Physicians at the University of Colorado School of Medicine on the Anschutz Medical Campus have published research that suggests a safe and lower-cost way to diagnose and treat problems in the upper gastrointestinal tract of children.
The researchers assessed the effectiveness of unsedated transnasal endoscopy (TNE) in evaluating pediatric patients with potentially chronic problems in their esophagus, which is the tube that connects the patient’s mouth to the stomach. The research team included Joel A. Friedlander, DO, MA-Bioethics, Jeremy Prager, MD, Emily Deboer, MD, and Robin Deterding MD, of the Aerodigestive Program, working with the Gastrointestinal Eosinophilic Disorders Program at Children’s Hospital Colorado.
In cases of eosinophilic esophagitis (EoE), patients develop a buildup of a type of white blood cells that can inflame or injure the tissue in the esophagus. The buildup of white blood cells can be caused by a reaction to foods, allergens or acid reflux and it can lead to difficulty swallowing and other problems.
Typically, children are evaluated with a procedure that requires sedation known as EGD (esophagogastroduodenoscopy), where a long flexible lighted tube is guided through a sedated patient’s mouth and throat to examine inside of organs and detect abnormalities. Friedlander and his colleagues evaluated whether the use of a much thinner scope inserted through the nose rather than the mouth without the risks and costs of anesthesia could be as effective in evaluating a patient.

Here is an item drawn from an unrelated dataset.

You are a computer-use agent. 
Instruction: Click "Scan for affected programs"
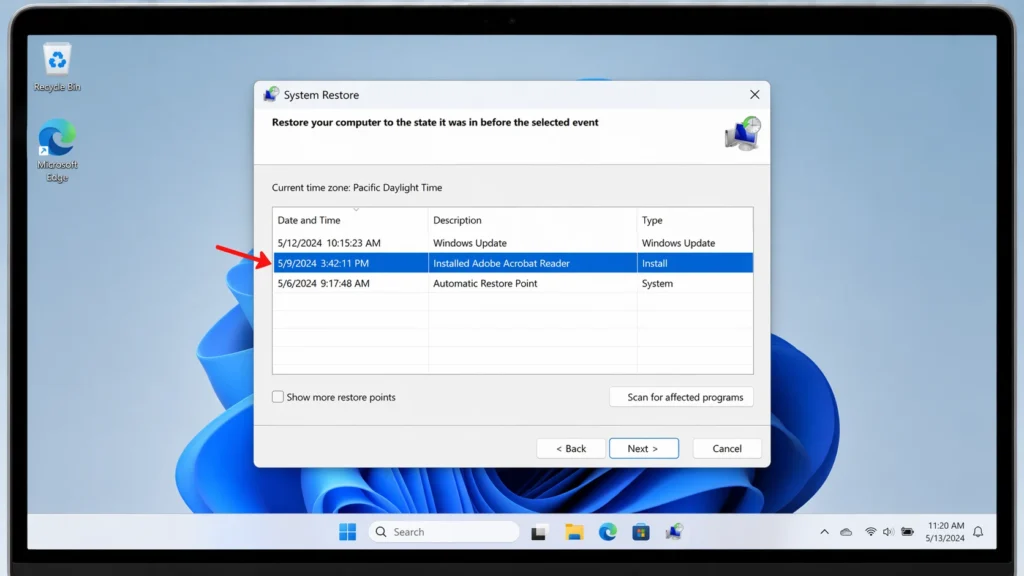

Between March 2014 and January 2015, 21 patients aged 8 to 17 were enrolled in the study. The research team reviewed the quality of biopsy specimens and the satisfaction and comfort of patients with the procedure.
The result was that TNE “is safe, is preferred by patients and parents alike, and has the potential to dramatically reduce costs,” with esophagus biopsies that are as good as those from EGD procedures, the authors wrote in an article published in the journal Gastrointestinal Endoscopy. The cost and the procedure’s length of time are significantly reduced because the patient does not need to be sedated to perform TNE. Topical anesthetics were used and patients were equipped with video goggles to watch movies or television programs to distract them during the process.

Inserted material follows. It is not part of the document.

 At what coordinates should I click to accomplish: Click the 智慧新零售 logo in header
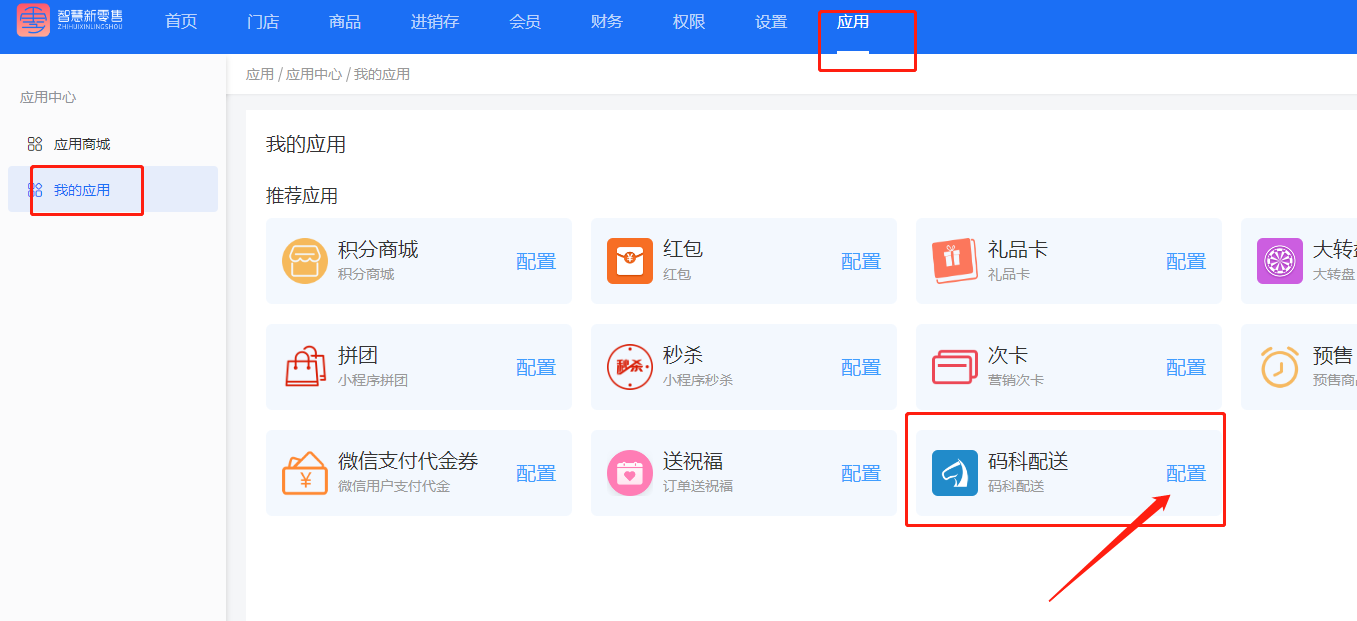click(70, 21)
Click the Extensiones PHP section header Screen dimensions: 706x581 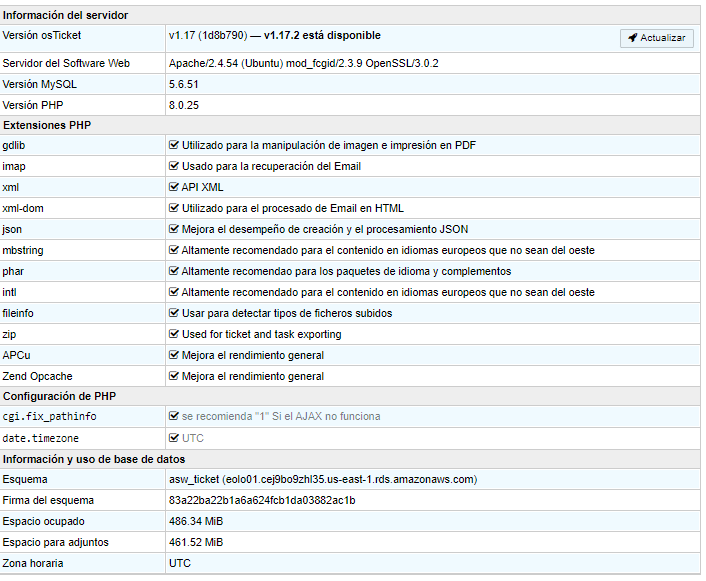(x=47, y=125)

According to the study, the patients and their parents expressed a high level of satisfaction with the procedure because of “the lack of anesthesia, the presence of parents during the procedure, the limited duration of the procedure, rapid recovery, and improvement in their quality of life.”
Based on their analysis, the researchers found that the procedure has the promise of significantly reducing costs. The usual charge for EGD, which includes anesthesia, is $9,391, while TNE would be $3,548. For 100 procedures, the savings to the health care system would be $584,300.
“Our study provides strong support for larger studies to validate this approach,” said Friedlander. “This technique has the potential to significantly improve the lives of children with EoE in a safer, cost-effective, and efficacious manner.”
Friedlander and 10 other faculty members of the School of Medicine are authors of the study.